Picking up the pieces: Riverside Community Health Project
Riverside Community Health Project has been fighting inequalities since the 1980s but is now inundated by those falling through the gaps in provision, says Sarah Hunter
‘Local authorities, in partnership with key stakeholders, must work together to create a collective, political and cultural acknowledgement that social growth and poverty prevention are as important as economic growth.’
So wrote Amy Grace in her article in New Start last month. Amy’s sentence took me back – to the early 1980s and to the Black Report, a document which acquired almost biblical status as a reference point for community development workers everywhere who knew, but often struggled to evidence, the links between health and economic inequality. Its conclusion was radical: health inequalities (which, despite the existence of the NHS since 1948, were widening) were less about NHS provision and more about income levels, education, housing, diet, employment and working conditions.
Riverside emerged in the wake of the Black Report, beginning in 1981 and working with communities in the west end of Newcastle-Upon-Tyne ever since, shrinking and expanding, seeing staff and community members come and go, while riding the never-ending waves of change in local and national strategic priorities.
In spite of the shape-shifting, Riverside has never relinquished its core focus or values: these can be seen reflected in every aspect of how, as in its mission statement, it ‘works according to community development principles to improve the health and wellbeing of disadvantaged communities by acting with others to ensure appropriate service provision.’ In other words, it is concerned with enabling (’empowering’, ‘facilitating’ – insert whichever jargon is current) local communities to comment, plan, develop and deliver on identified rather than perceived need.
‘Riverside – as a local community ‘hub’ – sits at
the interface between community and state’
When Anne Bonner, Riverside’s chief executive, gave me an overview of current work, something became apparent: as well as continuing to deliver innovative solutions to health challenges, the organisation is undertaking a great deal of work with those falling through the net of a shrinking public sector. Where, at one time, an organisation like Riverside would be fighting for recognition of the work, it is now inundated with a level of demand resulting (directly and otherwise) from the impact of austerity and political choice which sidelines the vulnerable, the poor, the disempowered.
Take Riverside’s specialist work with Eastern European Roma communities, for which it has workers specifically appointed because they have the skills and language (one size really doesn’t fit all) to engage what are notoriously difficult, insular but also highly disadvantaged communities.

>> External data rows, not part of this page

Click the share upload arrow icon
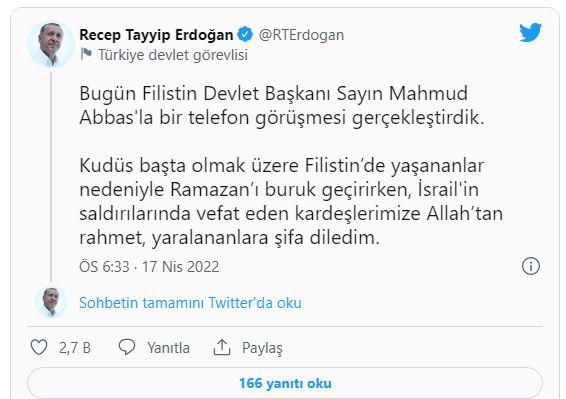 pyautogui.click(x=222, y=347)
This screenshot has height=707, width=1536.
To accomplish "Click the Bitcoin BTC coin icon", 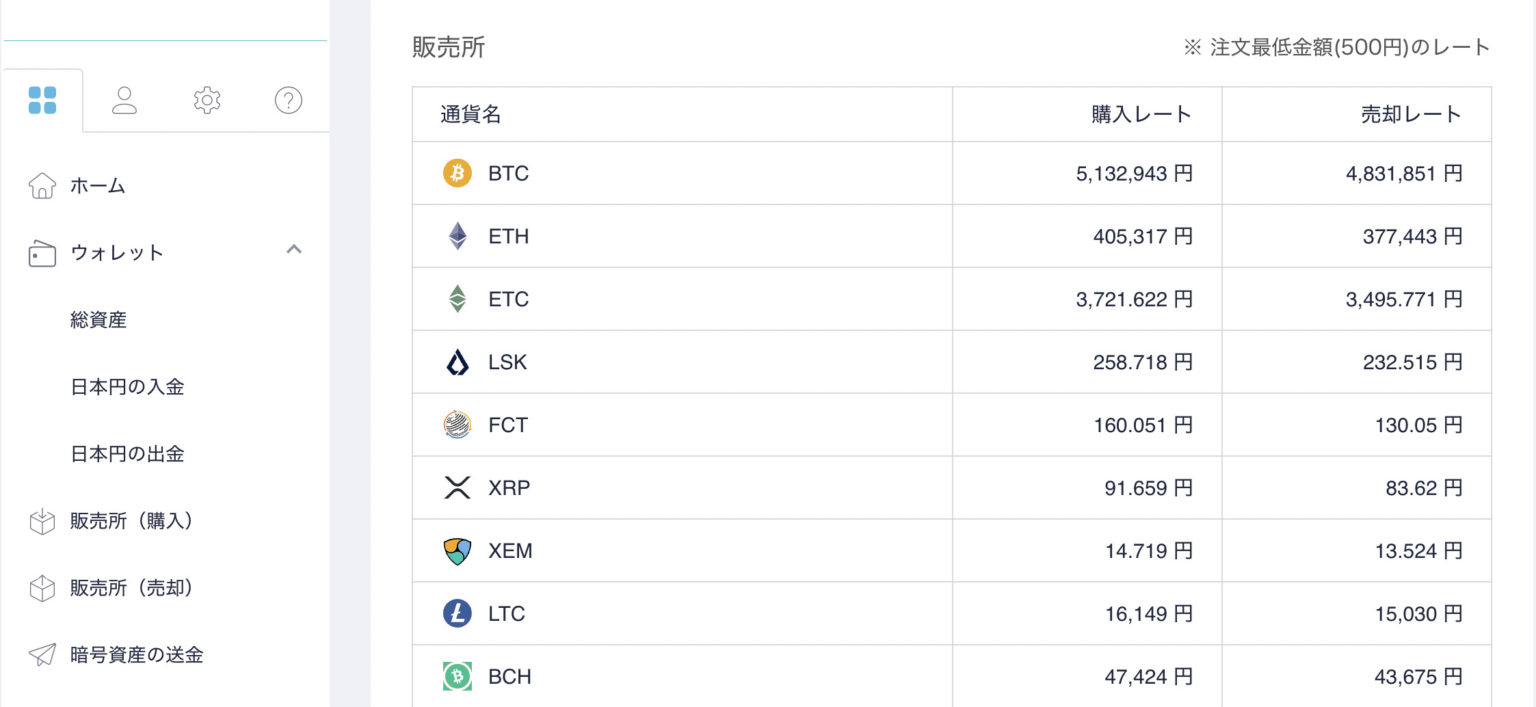I will 457,173.
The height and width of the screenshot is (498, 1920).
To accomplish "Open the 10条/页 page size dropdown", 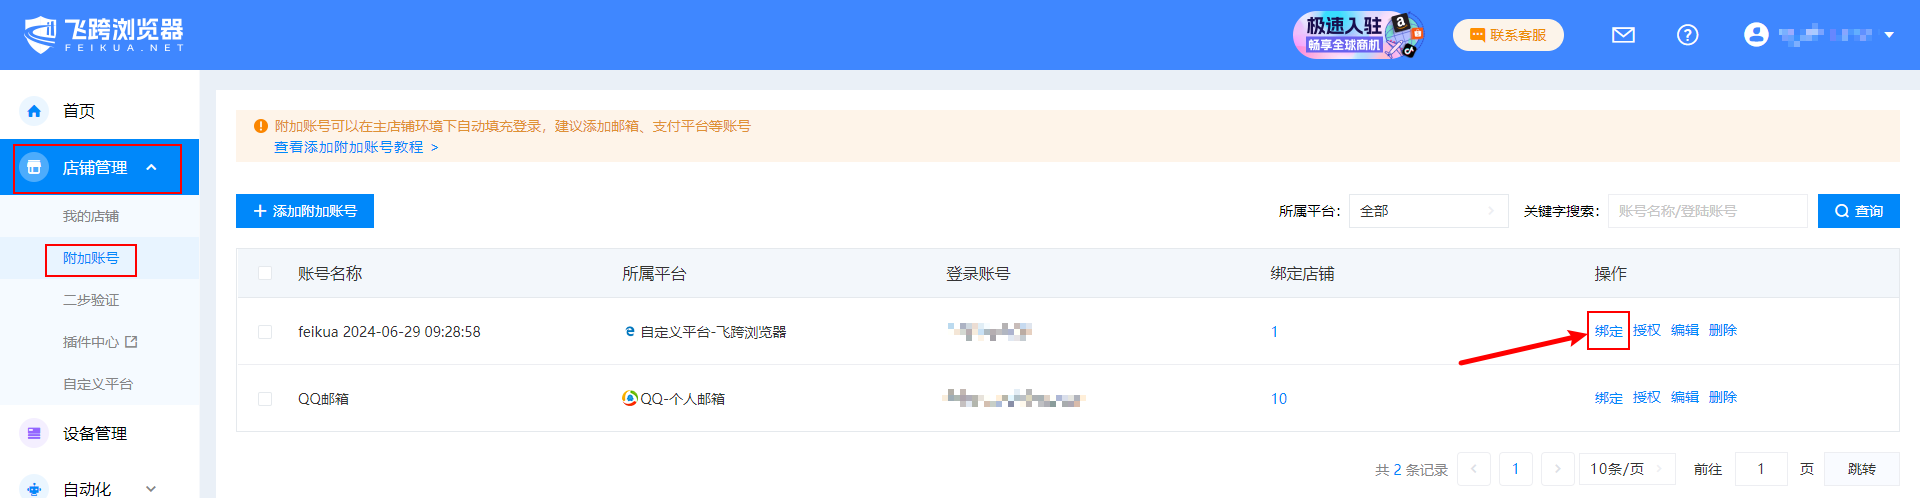I will pyautogui.click(x=1626, y=469).
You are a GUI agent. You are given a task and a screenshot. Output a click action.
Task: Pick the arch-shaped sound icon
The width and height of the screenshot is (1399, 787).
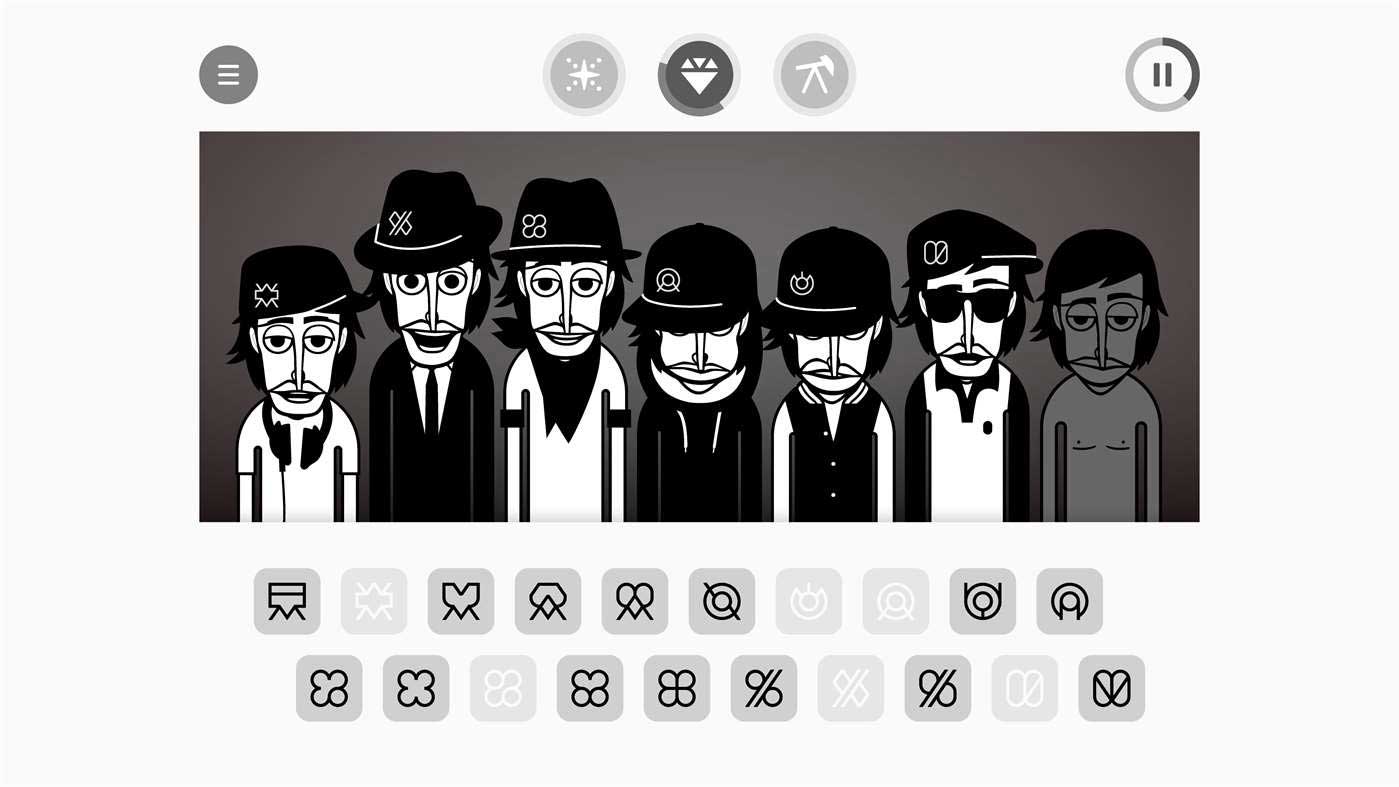(x=1070, y=601)
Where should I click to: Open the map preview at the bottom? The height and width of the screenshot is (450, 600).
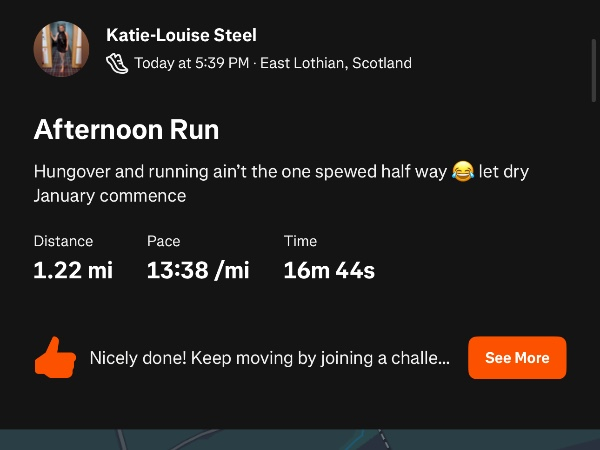pos(300,440)
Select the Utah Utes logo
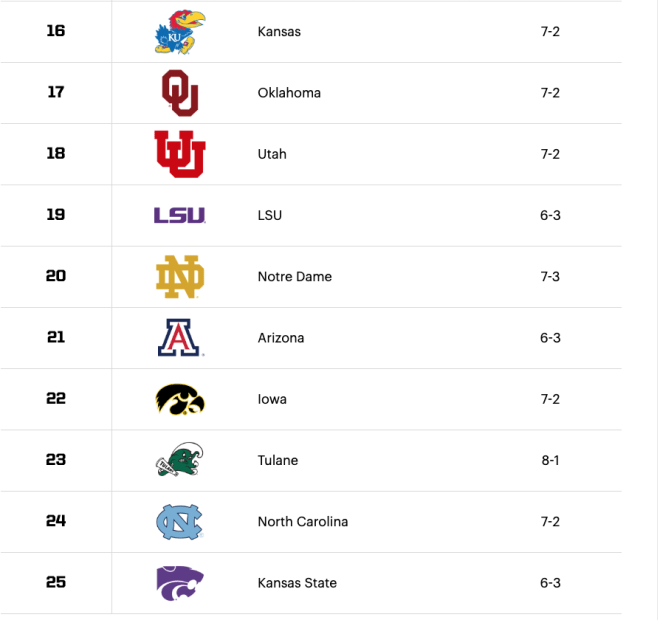The width and height of the screenshot is (660, 620). coord(180,154)
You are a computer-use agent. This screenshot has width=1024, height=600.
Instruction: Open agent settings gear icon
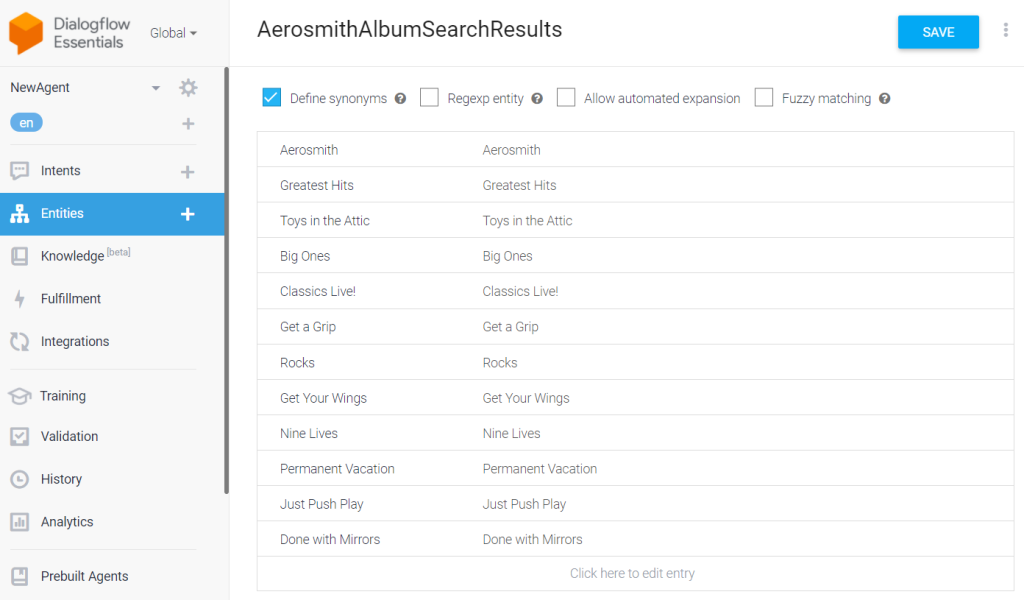coord(188,87)
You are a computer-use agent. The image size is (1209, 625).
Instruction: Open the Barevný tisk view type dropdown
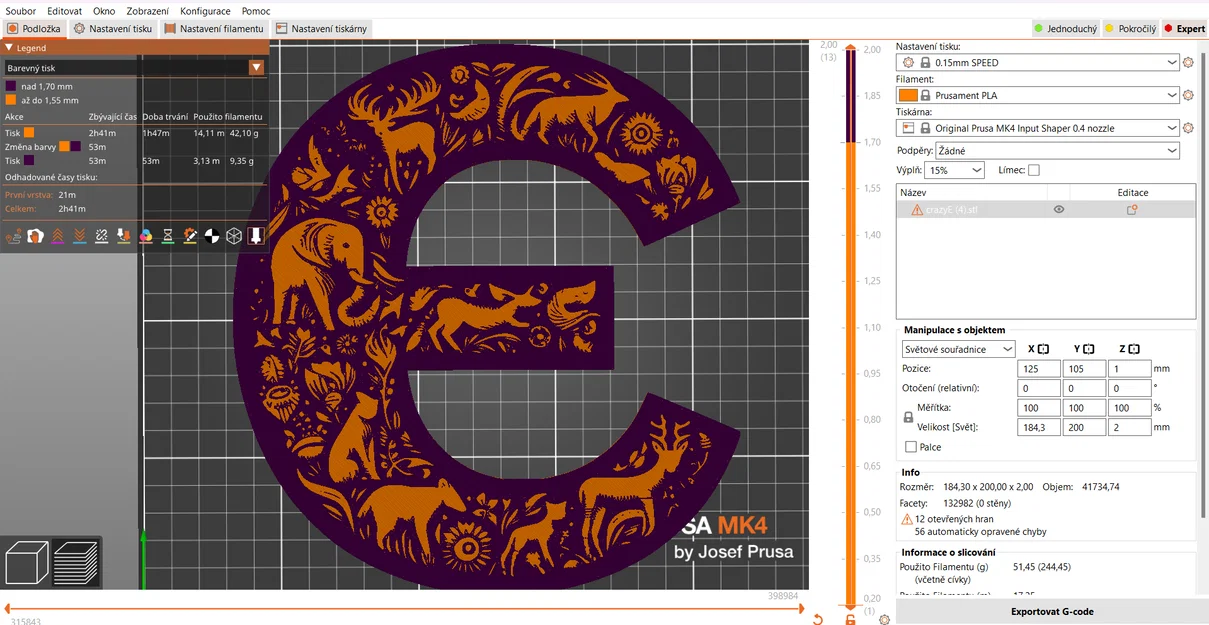coord(135,68)
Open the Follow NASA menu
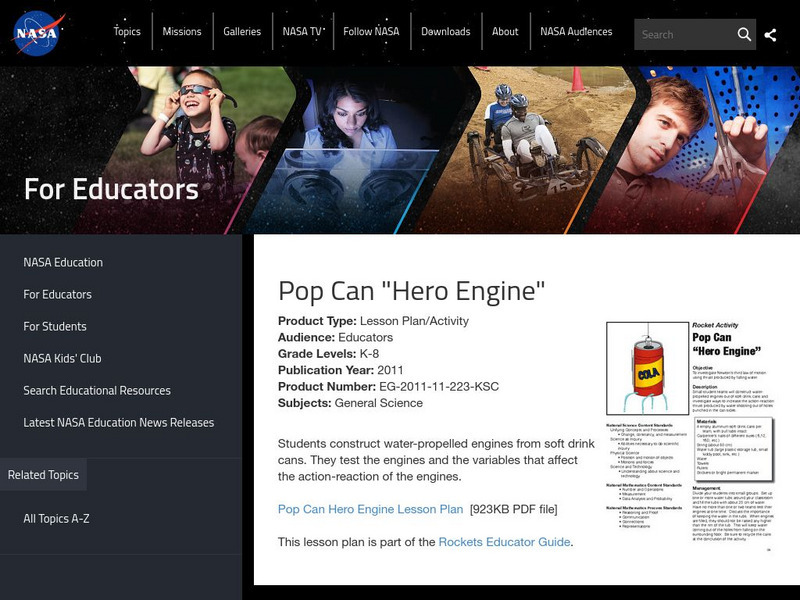800x600 pixels. coord(371,32)
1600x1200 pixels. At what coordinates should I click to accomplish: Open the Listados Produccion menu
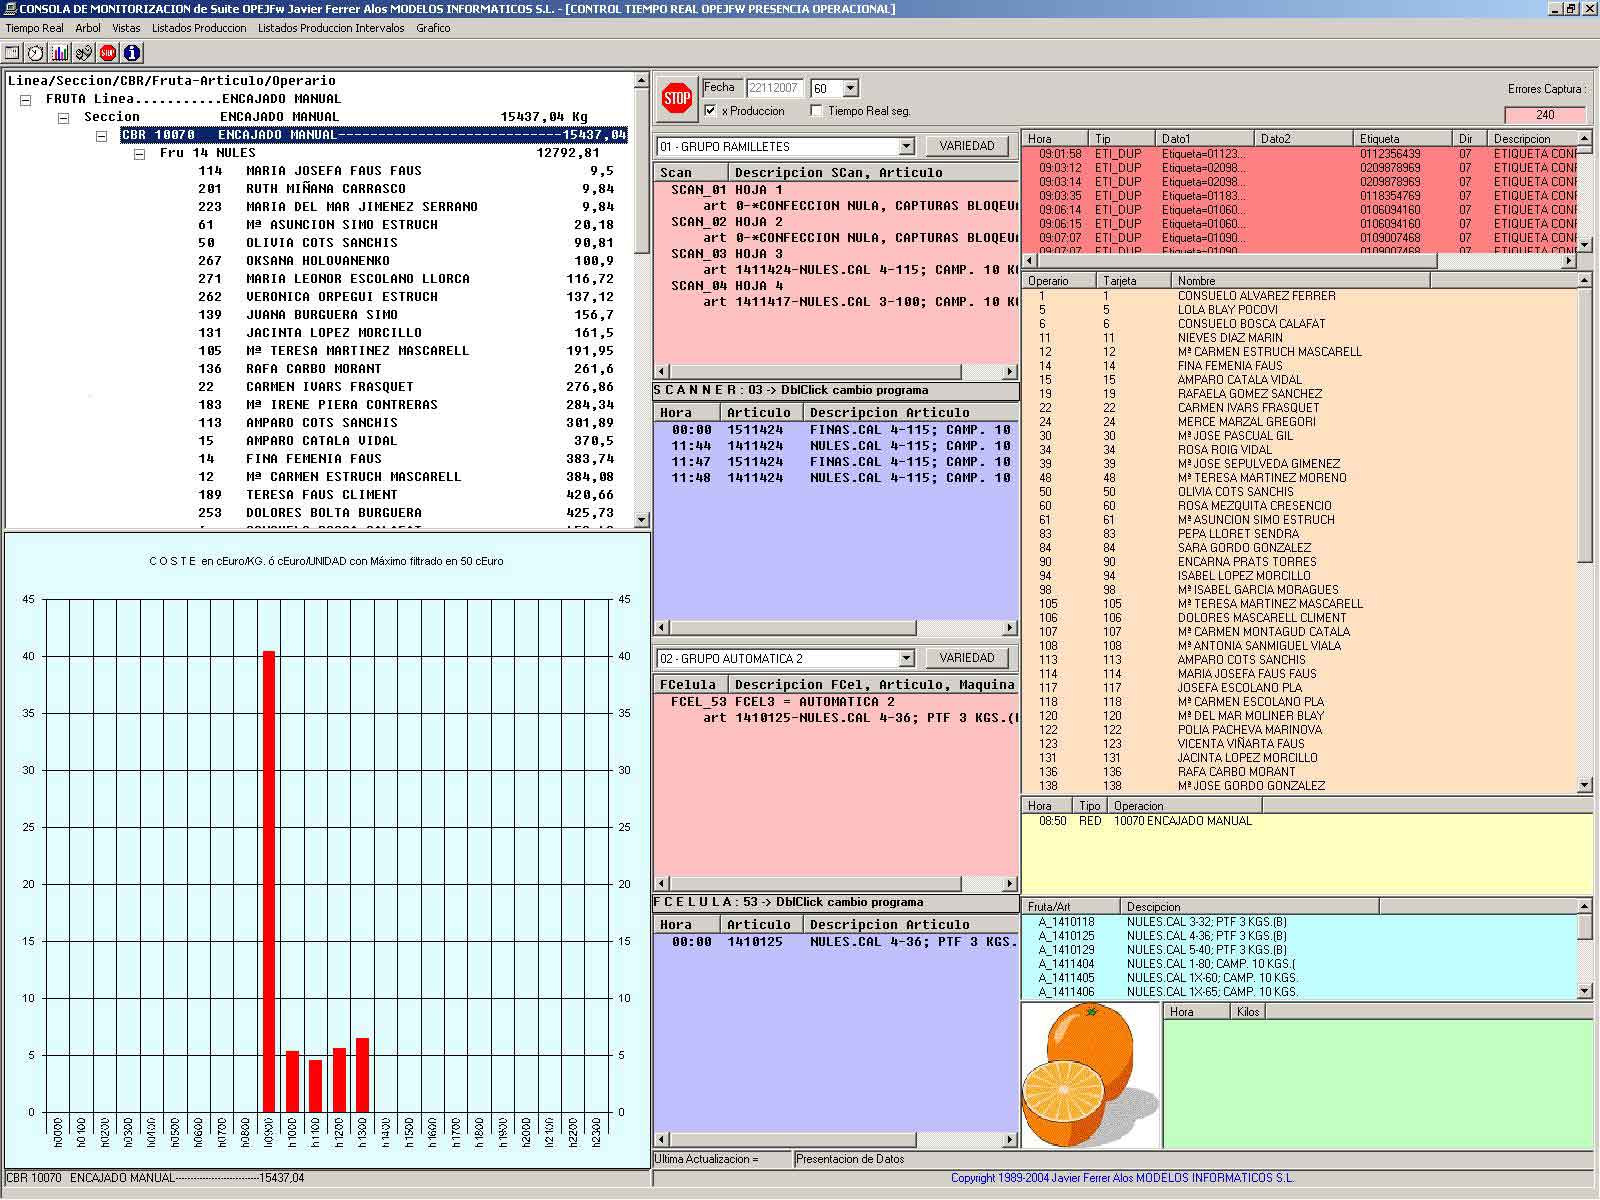[x=199, y=28]
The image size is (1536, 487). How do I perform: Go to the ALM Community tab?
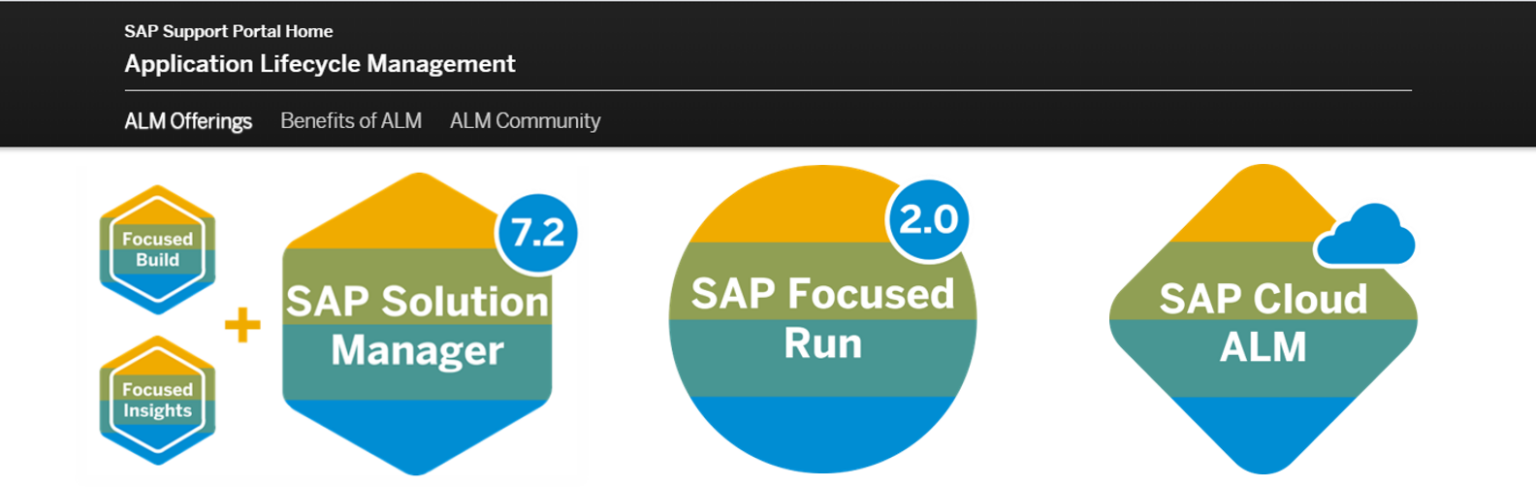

Take the needs of a Czech mother who is at serious risk of murder from a visiting male ex-partner and needs to get out but can’t speak English. This is complex, delicate work: there is housing, schooling and work (the household is completely dependent on her salary) to consider. There is a much-loved family dog and refuges don’t take animals. The police are an obvious port of call but even now are ill-equipped to understand, let alone work with, multiple needs of a victim of domestic violence who finally says ‘enough is enough’.
Social services are utterly inundated and, again, aren’t able to connect all the dots. It was two Riverside workers and one of the few surviving refuges who – with a great deal of skill, knowledge, patience and the commitment to keep fighting – secured this woman’s safety, and probably her life. If that isn’t tackling health inequality, I don’t know what is. It also happens to be an example of Riverside stretching itself to the max to accommodate something that others are failing to do effectively – either because their resources have been taken away or because they lack the holistic knowledge base.
Consider volunteering: in the 80s, there were so-called ‘middle-class do-gooders’ and there were ‘community activists’. Organisations had to be extremely careful about using volunteers in a way that didn’t impinge on what would otherwise be the realm of paid work (unless, of course, they fell into the ‘activist’ category!). Now we have the ‘Big Society’ and numerous job adverts for volunteer coordinators. Within the Riverside Volunteer Project the concept of empowerment is deeply embedded in what could otherwise be seen as simply a ‘something for nothing’ dynamic: upskilling, community activism, personal development and building confidence through achievement, are regarded as fundamental principles rather than ‘nice if it happens’.
Lastly, but equally as important as all the service provision and development work, is the collaborative and strategic aspect of Riverside’s ongoing mission to address inequality. Riverside – as a local community ‘hub’ – sits at the interface between community and state. Local authorities these days are compelled to look to third sector organisations to meet need that cuts have prevented them from providing. This has become yet another example of ‘picking up the pieces’, although partnership working was always prioritised by Riverside by virtue of what it represents: holistic, complementary, cost-effective, broader reaching and just plain better than operating in isolation.
So: between then and now, between new words and old concepts, between the pulling back of the state and community, between inequality and privilege – Riverside remains relevant. I have highlighted a fraction of the work that the organisation delivers, yet its values and principle-driven practice lie at the heart of the struggle to transcend the weight of austerity bearing down hardest on the most disadvantaged. ‘Picking up the pieces’ isn’t the most positive recommendation, and shouldn’t even be an issue in the 21st century, yet it is, I would argue, what Riverside does best.